Hello, everyone. I'm spicy~
As the title shows, we must have been bombed by President Wang's melon these two days. There have been several rounds of hot searches on the microblog. I also eat with relish. It's rare to see President Wang eat flat in front of girls. In addition, I chatted with a friend about the problems encountered in the collection of microblog comments. I wrote this article with emotion.
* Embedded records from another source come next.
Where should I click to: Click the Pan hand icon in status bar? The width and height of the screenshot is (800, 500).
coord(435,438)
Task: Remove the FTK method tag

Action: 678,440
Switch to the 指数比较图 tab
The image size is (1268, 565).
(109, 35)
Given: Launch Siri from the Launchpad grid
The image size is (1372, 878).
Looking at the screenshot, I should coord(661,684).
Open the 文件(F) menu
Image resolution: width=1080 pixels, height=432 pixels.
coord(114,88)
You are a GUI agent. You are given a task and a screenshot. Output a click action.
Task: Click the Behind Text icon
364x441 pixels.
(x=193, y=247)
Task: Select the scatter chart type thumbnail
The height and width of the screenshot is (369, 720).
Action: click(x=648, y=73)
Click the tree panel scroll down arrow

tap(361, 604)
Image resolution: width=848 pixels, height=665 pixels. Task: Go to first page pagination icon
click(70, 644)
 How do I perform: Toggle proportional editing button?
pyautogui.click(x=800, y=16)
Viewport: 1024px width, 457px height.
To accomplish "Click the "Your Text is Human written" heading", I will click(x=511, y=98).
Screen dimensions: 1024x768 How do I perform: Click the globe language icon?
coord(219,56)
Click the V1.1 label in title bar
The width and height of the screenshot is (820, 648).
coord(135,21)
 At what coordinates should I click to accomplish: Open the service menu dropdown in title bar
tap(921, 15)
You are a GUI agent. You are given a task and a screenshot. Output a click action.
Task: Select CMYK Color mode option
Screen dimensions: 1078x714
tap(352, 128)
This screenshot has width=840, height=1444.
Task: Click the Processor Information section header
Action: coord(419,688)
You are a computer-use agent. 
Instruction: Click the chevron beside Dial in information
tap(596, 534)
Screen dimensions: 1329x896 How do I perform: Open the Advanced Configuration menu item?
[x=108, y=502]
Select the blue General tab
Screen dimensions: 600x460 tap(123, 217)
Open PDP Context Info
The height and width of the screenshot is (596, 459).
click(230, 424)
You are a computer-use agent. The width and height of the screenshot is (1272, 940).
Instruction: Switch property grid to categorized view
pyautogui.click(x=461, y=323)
Without much to say, let's go directly to the theme.
Climb target
Website: [microblog]( https://m.weibo.cn/detai
Effect display
Tool use
Development environment: win10, python3 seven
Development tools: pycharm, Chrome
Toolkit: requests, re, csv
Analysis of project ideas
Find articles that need to eat melons
The request header needs to carry the basic configuration data
headers = { "referer": "", "cookie":"", "user-agent": "" }
Find the comment data dynamically submitted by the article
Find the corresponding comment data information through the packet capture tool
The url of Weibo will have an article ID, and mid is also an article ID, max_ ID is the max in each json data_ ID is irregular. https://m.weibo.cn/comments/hotflow?id=4638585665621278&mid=4638585665621278&max_id=1190535179743975&max_id_type=0
Take out the current max_id, you will get the request interface of the next page
Simple source code analysis
import csv import re import requests import time start_url = "https://m.weibo.cn/comments/hotflow?id=4638585665621278&mid=4638585661278&max_id_type=0" next_url = "https://m.weibo.cn/comments/hotflow?id=4638585665621278&mid=4638585661278&max_id={}&max_id_type=0" continue_url = start_url headers = { "referer": "", "cookie": "", "user-agent": "" } count = 0 def csv_data(fileheader): with open("wb1234.csv", "a", newline="")as f: write = csv.writer(f) write.writerow(fileheader) def get_data(start_url): print(start_url) response = requests.get(start_url, headers=headers).json() print(response) max_id = response['data']['max_id'] print(max_id) content_list = response.get("data").get('data') for item in content_list: global count count += 1 create_time = item['created_at'] text = "".join(re.findall('[\u4e00-\u9fa5]', item["text"])) user_id = item.get("user")["id"] user_name = item.get("user")["screen_name"] # print([count, create_time, user_id, user_name, text]) csv_data([count, create_time, user_id, user_name, text]) global next_url continue_url = next_url.format(max_id) print(continue_url) time.sleep(2) get_data(continue_url) if __name__ == "__main__": fileheader = ["id", "Comment time", "user id", "user_name", "Comment content"] csv_data(fileheader) get_data(start_url)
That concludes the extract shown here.